▶ **Problem**
Go through the data and count the lines holding the string "size". Write only the number.

(Dataset entries)

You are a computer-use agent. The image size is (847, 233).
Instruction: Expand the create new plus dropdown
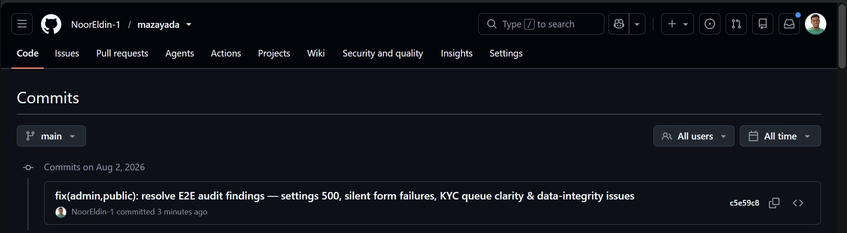click(x=678, y=24)
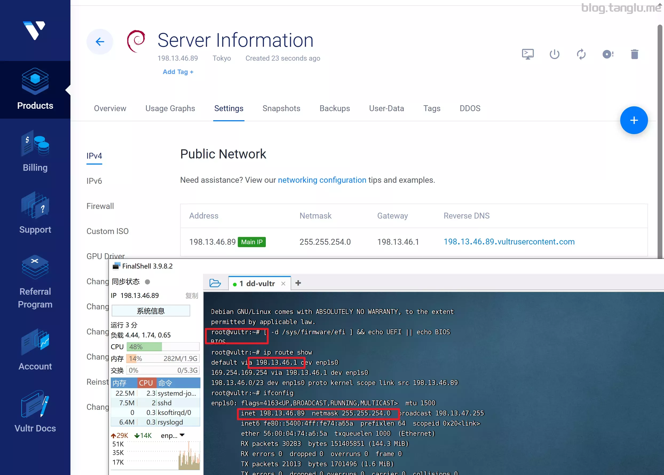Switch to the Overview tab
Screen dimensions: 664x475
click(110, 108)
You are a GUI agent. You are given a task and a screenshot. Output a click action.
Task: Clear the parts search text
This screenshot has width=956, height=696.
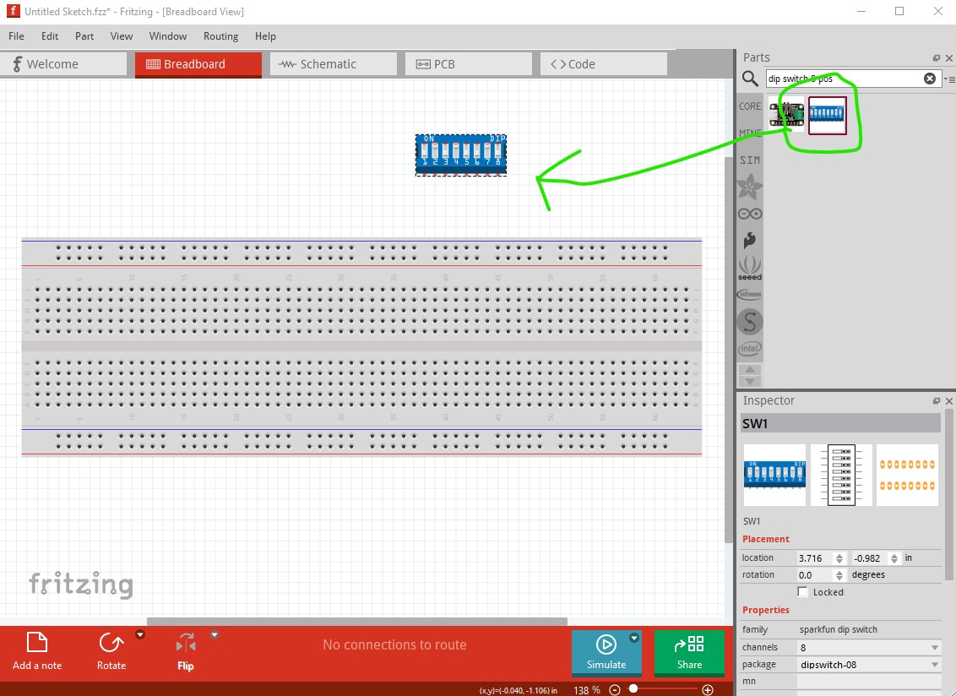[x=930, y=79]
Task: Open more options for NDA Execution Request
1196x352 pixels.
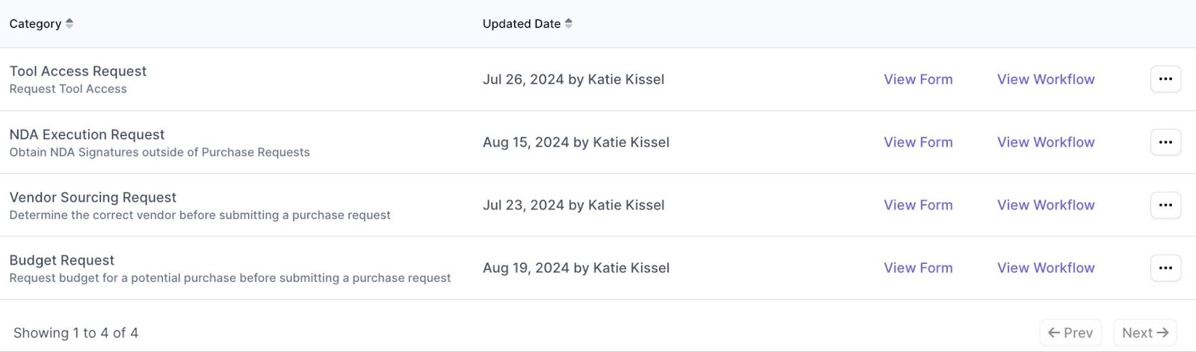Action: (1165, 142)
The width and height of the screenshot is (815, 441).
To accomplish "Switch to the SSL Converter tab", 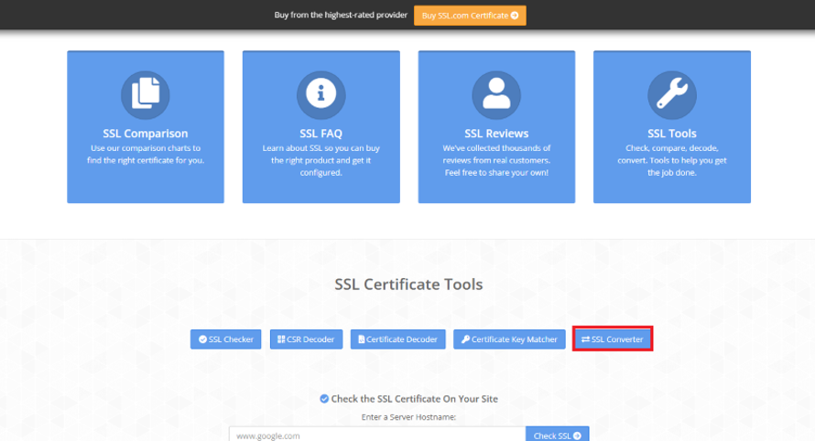I will point(613,339).
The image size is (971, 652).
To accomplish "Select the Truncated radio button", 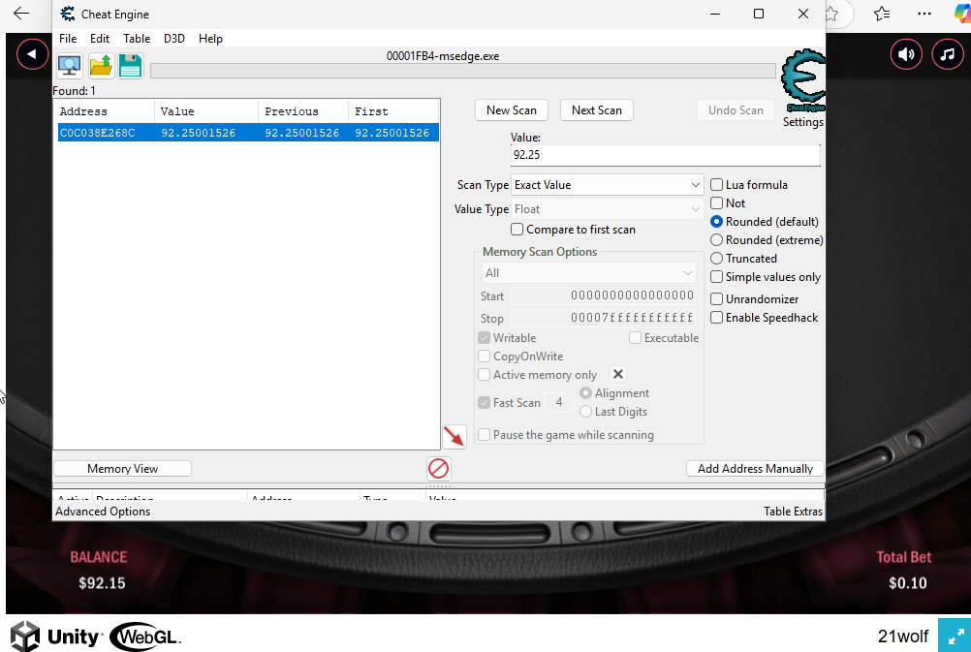I will pos(717,259).
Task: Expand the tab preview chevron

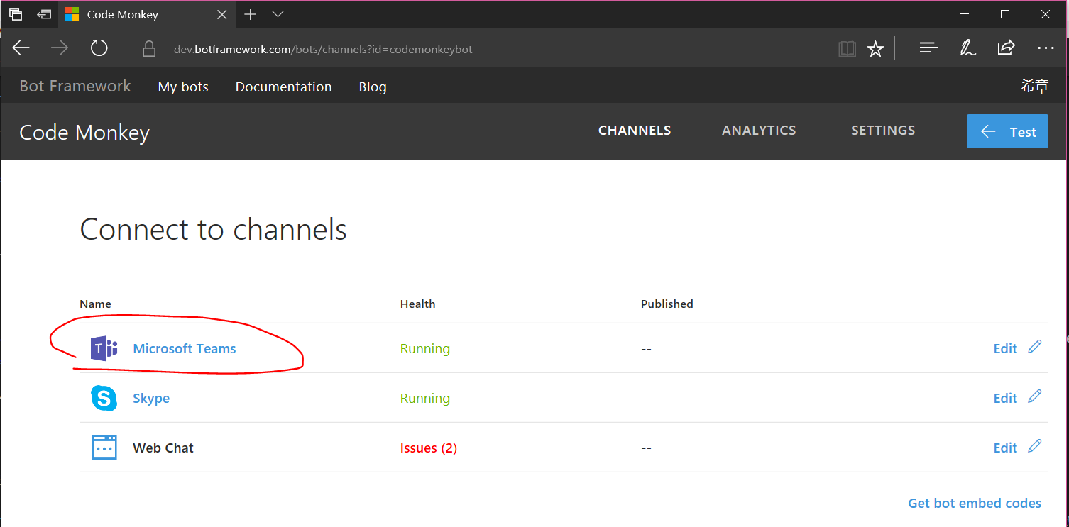Action: tap(278, 14)
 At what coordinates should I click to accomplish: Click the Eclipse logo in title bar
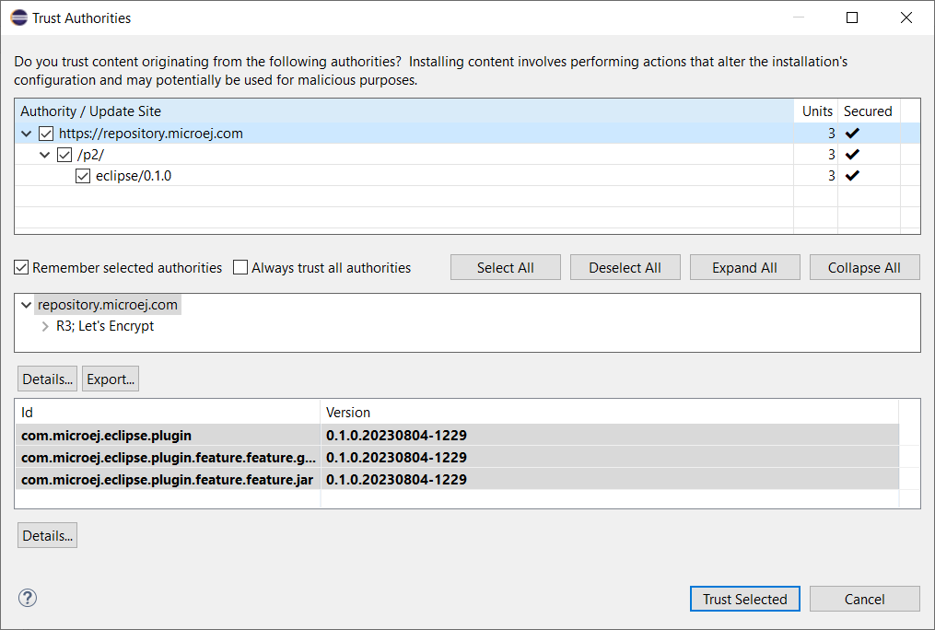pos(18,18)
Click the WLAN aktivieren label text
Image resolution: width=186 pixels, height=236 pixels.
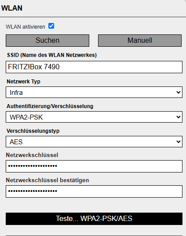[26, 27]
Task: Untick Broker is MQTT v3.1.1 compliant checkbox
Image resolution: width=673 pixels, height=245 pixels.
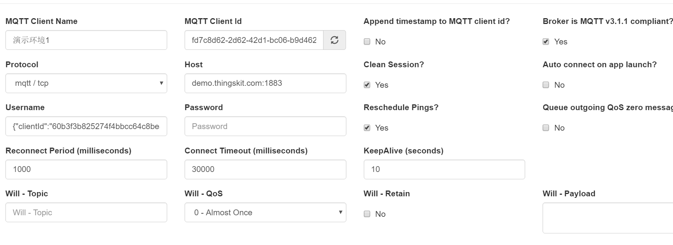Action: (x=546, y=42)
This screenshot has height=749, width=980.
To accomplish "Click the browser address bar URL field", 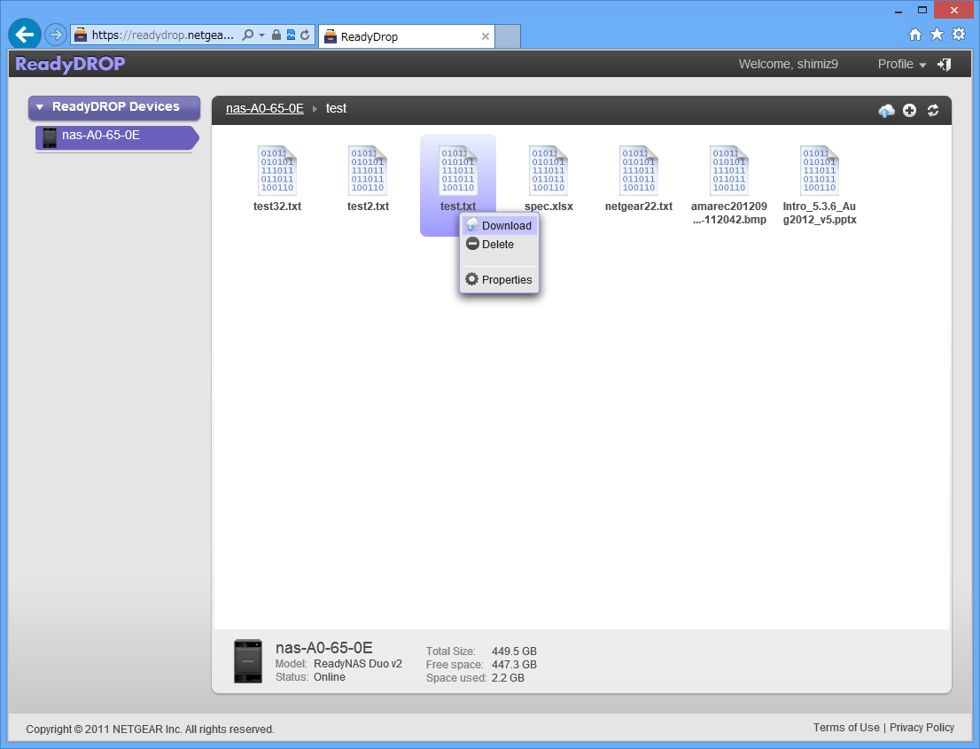I will point(163,35).
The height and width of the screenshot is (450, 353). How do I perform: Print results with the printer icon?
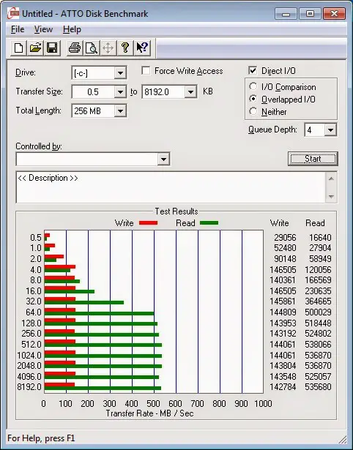75,48
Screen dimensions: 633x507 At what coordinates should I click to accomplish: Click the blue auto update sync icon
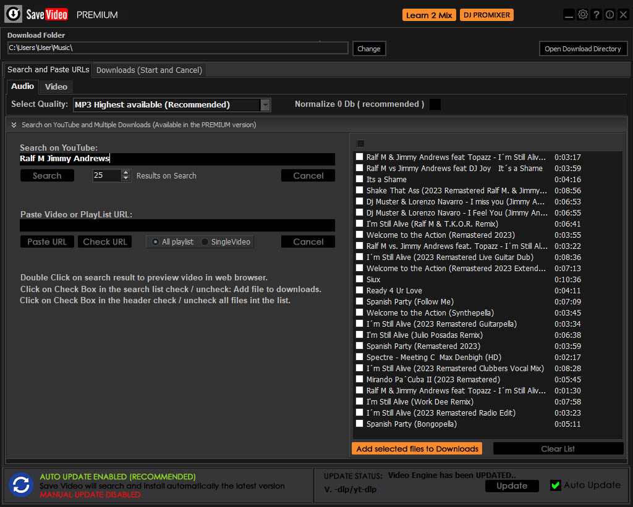click(x=22, y=485)
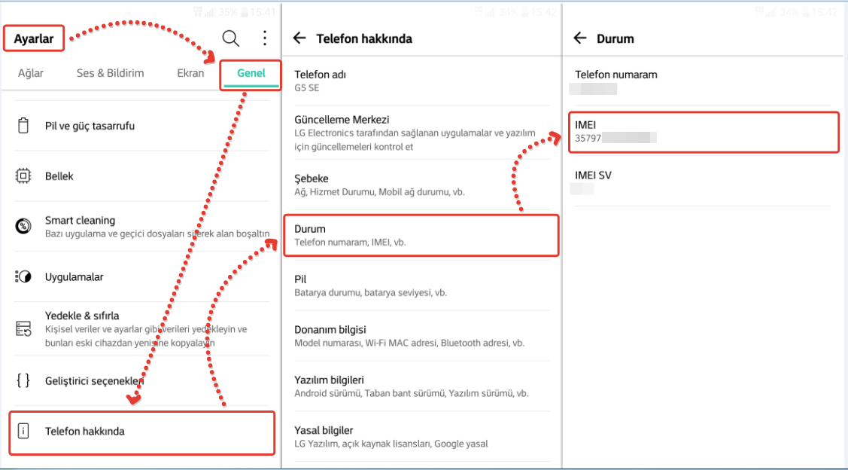
Task: Tap the Geliştirici seçenekleri braces icon
Action: [23, 380]
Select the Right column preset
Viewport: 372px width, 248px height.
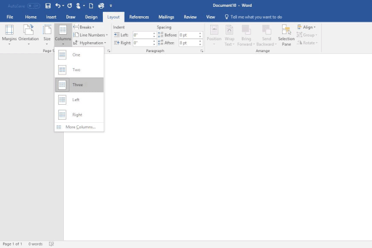point(79,115)
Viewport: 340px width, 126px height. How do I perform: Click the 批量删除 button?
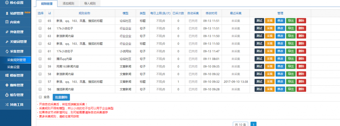click(61, 97)

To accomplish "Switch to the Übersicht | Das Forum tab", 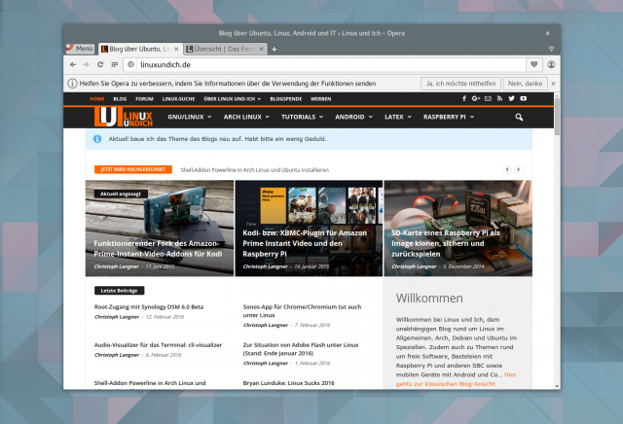I will point(225,49).
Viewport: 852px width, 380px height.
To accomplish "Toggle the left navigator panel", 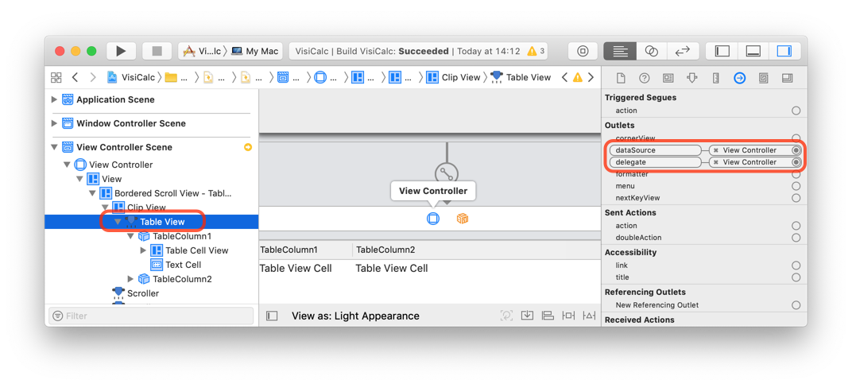I will tap(722, 51).
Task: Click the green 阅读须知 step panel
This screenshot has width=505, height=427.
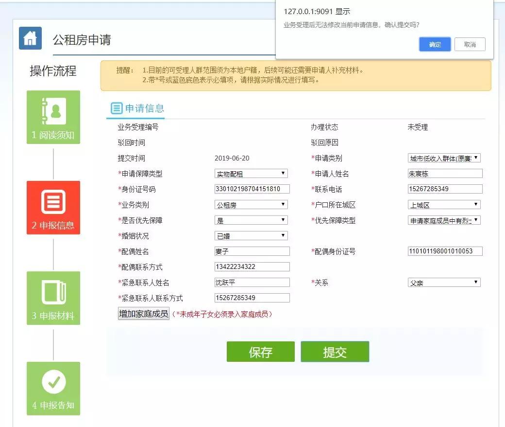Action: click(x=53, y=117)
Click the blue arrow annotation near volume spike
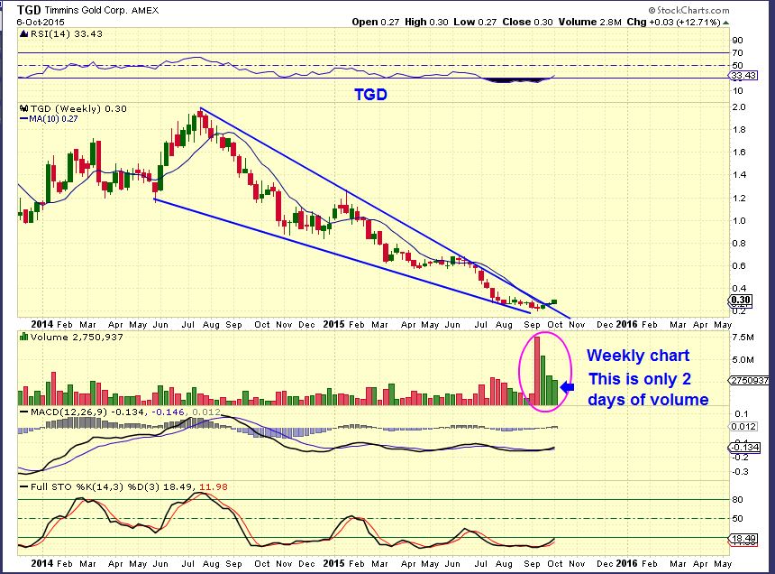Screen dimensions: 775x574 coord(568,386)
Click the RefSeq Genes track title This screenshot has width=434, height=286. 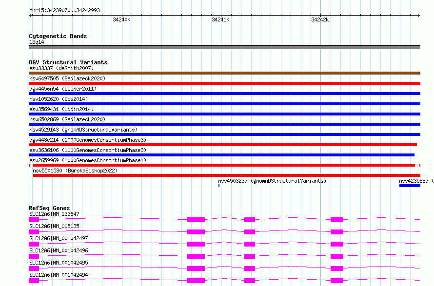click(x=49, y=208)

▶ **Answer to the problem**
2